Ok, bit off-track there. Centering back to the feeling of being on-stage. I exaggerate my expression, deliberately seize up potentially funny misunderstandings, exaggerate my gestures, and generally ham it up. That evening's examples: Within 30 seconds of walking in the door, I was trash-talkig about Apples to Apples. I complained to the judge about every card I didn't win. I was demonstratively non-gracious about every card I did win. And it's not that I actually have any of my ego invested in being successful at Apples to Apples (I don't), but that I have ego invested at being thought of as the funniest guy in the room. So that's part attention-seeking, part competitiveness (about being funny?!), part self-validation?
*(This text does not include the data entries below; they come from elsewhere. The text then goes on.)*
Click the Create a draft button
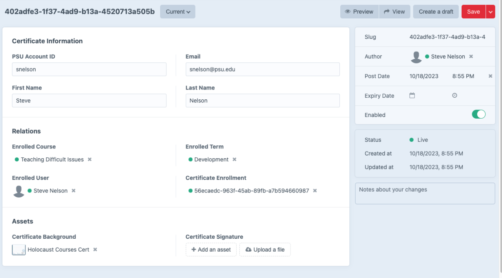The width and height of the screenshot is (502, 278). (x=436, y=11)
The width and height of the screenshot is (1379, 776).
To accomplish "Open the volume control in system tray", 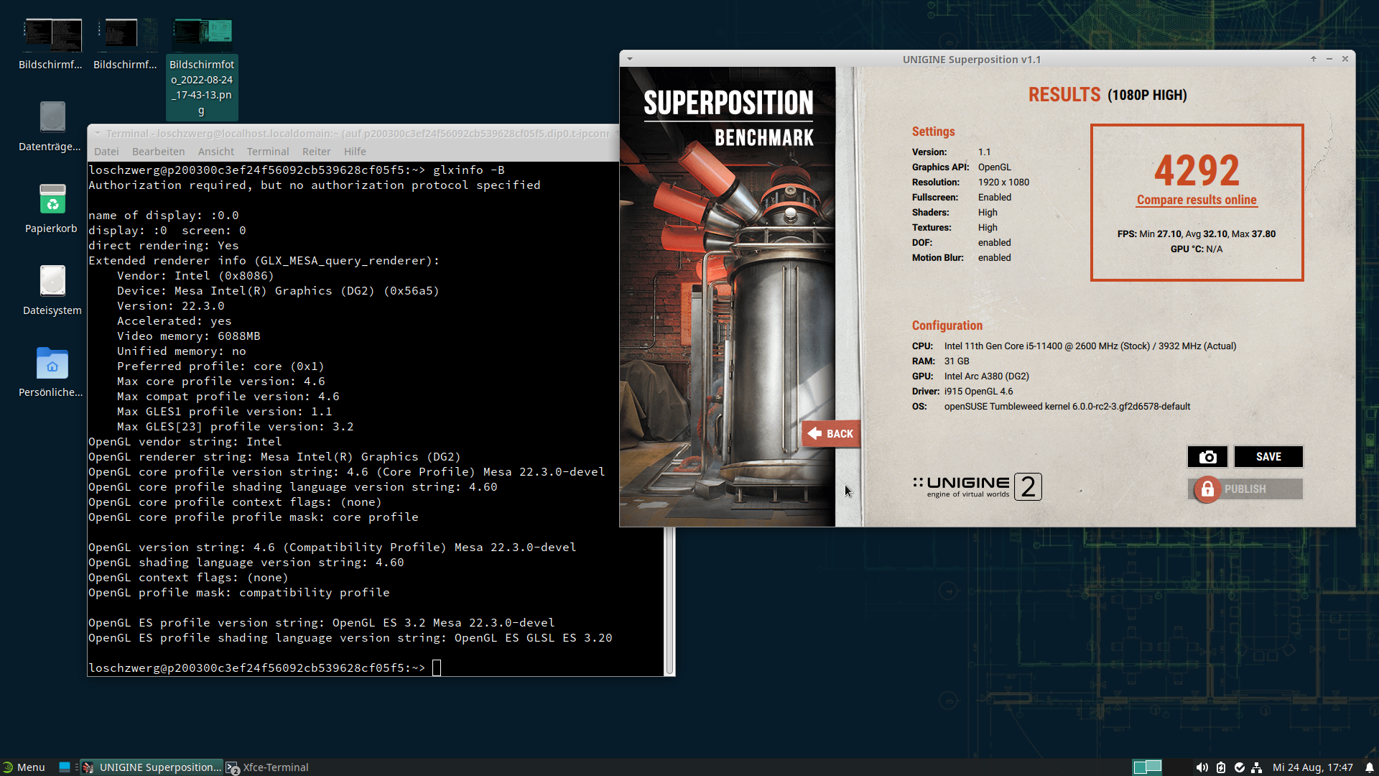I will [1202, 767].
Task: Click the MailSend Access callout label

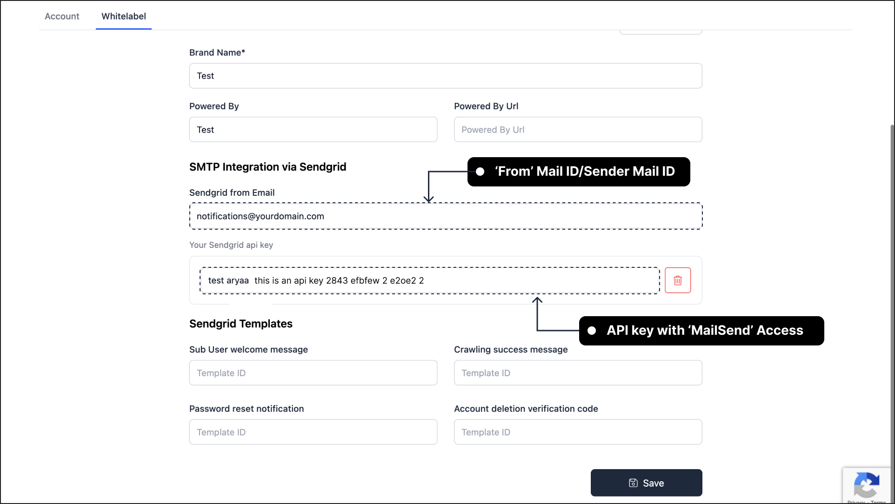Action: [701, 331]
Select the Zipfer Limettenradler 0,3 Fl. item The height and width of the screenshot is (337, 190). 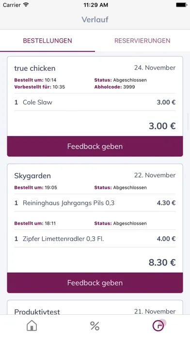[95, 239]
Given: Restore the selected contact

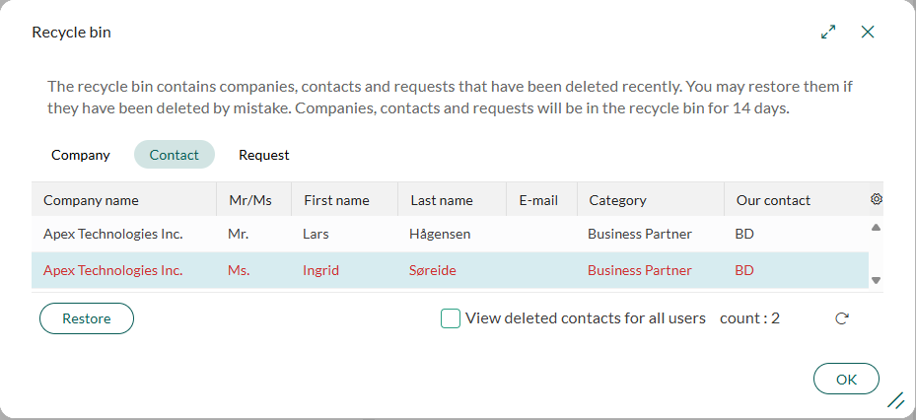Looking at the screenshot, I should click(87, 318).
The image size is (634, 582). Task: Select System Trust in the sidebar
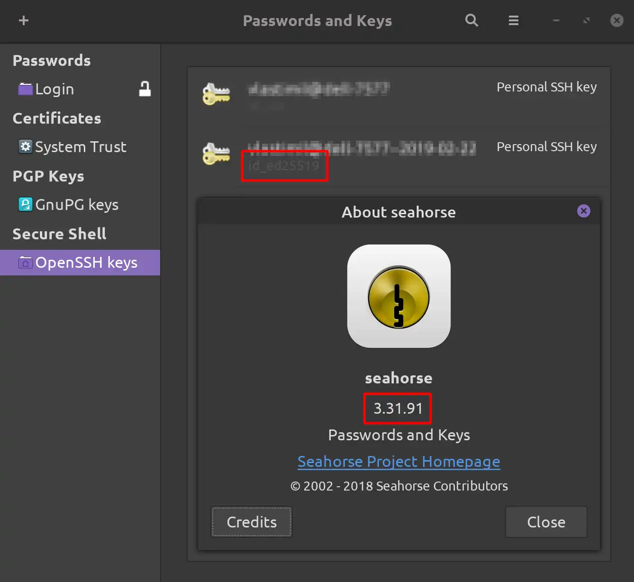tap(81, 147)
So is the root of all of this "pain"? That's such pop psychology; I know my pain affects my behavior, but causes it? I've been a smart aleck as long as I can remember (part of deflecting attention from being the smartest kid in the class? Maybe). Is that rooted in pain? I can't think why. But the more emotional pain I'm in at any phase in my life, the more biting and nasty my humor is. I wonder whether this behavior is about times in my life when I'm compensating for something. Being smarter. Being darker-skinned. Being heavier. I think I've gotten over being smart through a combination of going to Caltech (suddenly in the bottom 5%!) and just realizing that it's far from being that important or the central part of my identity. Being non-white? I don't think I've ever had shame about it; I'm proud of my my multi-ethnic heritage, but maybe if I generalize to feelings of "fitting in," I start getting somewhere that feels truthful. Being overweight is definitely an isolating experience, and though it's not all about the external (being healthy is good in it's own right), social acceptance is an undeniable part of it. So fitting in. And if people are following my lead, I must be fitting in, right?
I just flashed on the episode of Beauty and the Geek (the first season, I think) which I saw. Maybe it was a marathon. Anyway, there was an incredibly geeky guy (this guy, I think) who clowned around all the time, behavior I had incredible contempt for. Ouch.
So maybe I'm playing the part of the fat, geeky clown who needs love. Or maybe I'm getting over the feelings (I hope), but I have behavioral inertia.
Hmmm...I'd venture to guess we all seek a bit of attention in one way or another, so I don't think that is much of a problem. Especially since your way of doing so is (in my limited experience) funny and appropriate for the situation.
ReplyDeleteWould you call yourself a natural leader, John? You seem like one to me, so perhaps the characterisics you are beating yourself up about are your leadership tendencies coming out, more-or-less?
Anyhow, I had a great time last Saturday and it was very enjoyable hanging out with you!
NOT in bed.... ;-)
> appropriate to the situation
ReplyDeleteDo you mean that I didn't behave the same way at Institute? That's an interesting point, if true (I hope it's true). It's not as much social time during the class. I'm focused on listening. I'm intellectually engaged. Maybe I'm not trying to impress anyone.
> natural leader
I think my organizational skills are too weak to characterize myself that way. So maybe I'd succeed in a leadership role if I had a good XO.
What qualities do you mean when you see me as a natural leader? Aside from my calves and forearms.
> fun
Definitely fun (in bed).
Good mix of people (in bed).
Hopefully we can do it again (in bed).
I've heard there's an expansion pack with new fun stuff (in bed).